Giliran Pengrajin Tempe Lubuklinggau Mogok Produksi, Pedagang Gorengan Tidak Jual Tahu dan Tempe
Penjual gorengan di Kota Lubuklinggau Sumatera Selatan (Sumsel) mulai hari ini tidak menyediakan menu favorit
Penulis: Eko Hepronis | Editor: Prawira Maulana
TRIBUNSUMSEL.COM, LUBUKLINGGAU - Penjual gorengan di Kota Lubuklinggau Sumatera Selatan (Sumsel) mulai hari ini tidak menyediakan menu favorit tahu dan tempe sampai dua hari kedepan.
Ida pegawai warung gorengan Tysa dan Syifa di Kelurahan Majapahit, Kecatamatan Lubuklinggau Timur I mengatakan tidak menjual tahu dan tempe karena tidak tersedia di pasar.
"Tadi pagi ke pasar tapi tidak ada jualan tempe dengan tahu, pedagangnya memang tidak jualan sama sekali," ungkapnya pada wartawan, Senin (15/2/2021).
Ida mengungkapkan, terakhir ia menjual tempe goreng pada Minggu (14/2) kemarin stok hasil belanja sehari sebelumnya.
"Kemaren masih ada jual tempe stok hasil belanja kemarin, hari ini hanya jualan risoles, pisang goreng, dan pempek, untuk tempe dengan tahu kosong," ujarnya.
Ida menuturkan, baru sehari tidak berjualan tempe banyak pembeli yang bertanya-tanya, maklum saja tempe goreng di warung miliknya merupakan produk paporit yang banyak dibeli pelanggan.
"Disini tempe termasuk paporit, sejak bukak banyak pelanggan bertanya gak jualan tempe ya, berapa pun kami goreng selalu habis," ungkapnya.
Ida mengatakan, dalam sehari warung tempatnya bekerja bisa menjual sekitar 100 potong gorengan dari bahan tahu dan tempe.
Lanjutnya, menghilangnya tahu dan tempe ini imbas mogoknya para pengusaha tahu dan tempe di Kota Lubuklinggau.
"Informasinya kosongnya tahu dan tempe ini karena para pengrajin sedang mogok jualan imbas naiknya harga kedelai di pasaran," ujarnya.
Sebelumnya, puluhan perajin tahu tempe di Kota Lubuklinggau Sumatra Selatan (Sumsel) menggelar kesepakatan melakukan mogok produksi terhitung tanggal 15 - 16 Februari 2021 mendatang.

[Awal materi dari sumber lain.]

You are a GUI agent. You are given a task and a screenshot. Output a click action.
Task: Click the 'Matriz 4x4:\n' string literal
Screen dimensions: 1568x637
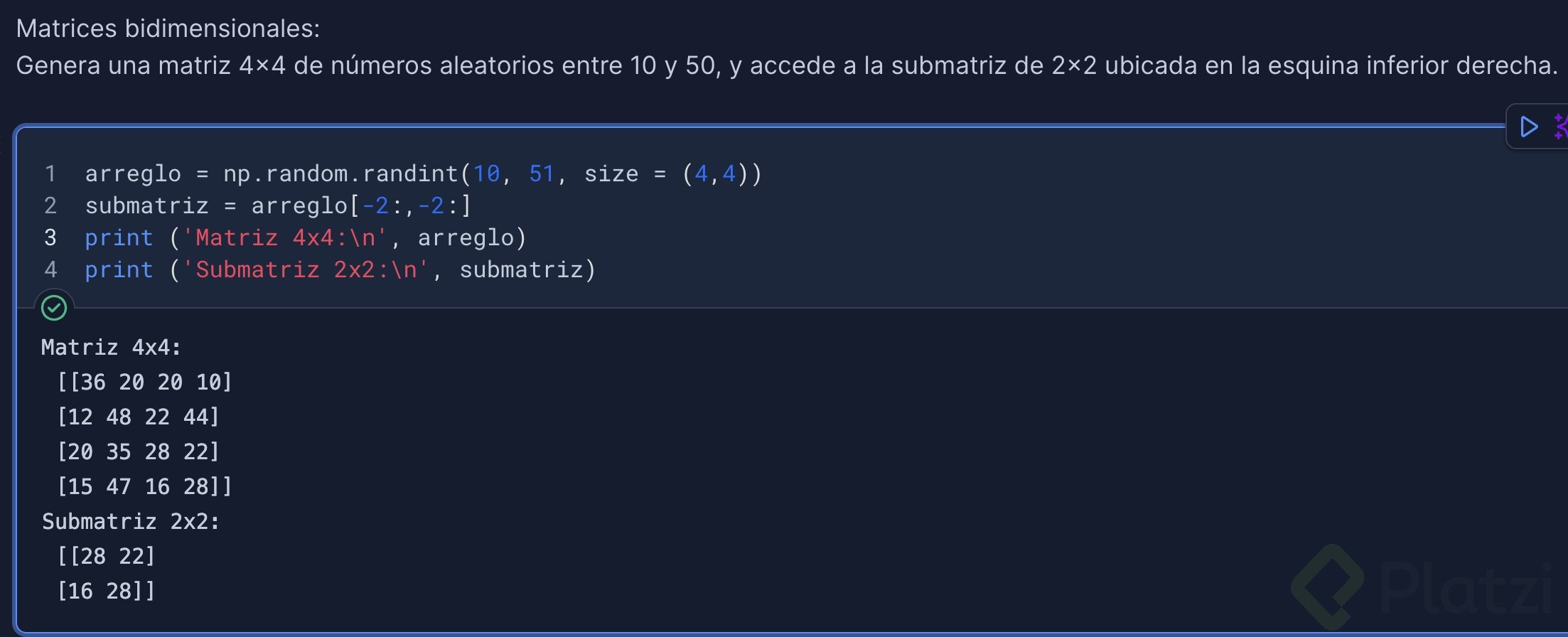pos(285,237)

Rosichin Darmo, perajin tahu mengatakan mogok produksi tersebut untuk menyikapi naiknya kacang kedelai sejak beberapa bulan terakhir ini yang mulai tak menentu.
"Ini bentuk protes kita dalam menyikapi adanya kenaikkan harga kacang kedelai akhir-akhir ini," ujar Rosichin saat ditemui wartawan beberapa waktu lalu.
Rosichin mengaku saat harga kedelai di kota ini masih Rp.7.800 per kilo saat itu para pengrajin masih bisa bertahan meski keuntungan yang dihasilkan tidak begitu besar.
Namun saat ini para pengrajin terasa sangat sulit karena harga kedelai sudah mencapai Rp.10.100 per kilo. Kenaikan harga kedelai ini jelas dampaknya sangat dirasakan, sebab jangan untung balik modal pun tidak.
"Kenaikan mencapai 22 persen, setelah mogok produksi nanti, Rabu( 17/02/2021) mendatang kita akan produksi kembali seperti semula, hanya saja kita berupaya akan menaikkan harga dipasaran," ungkapnya.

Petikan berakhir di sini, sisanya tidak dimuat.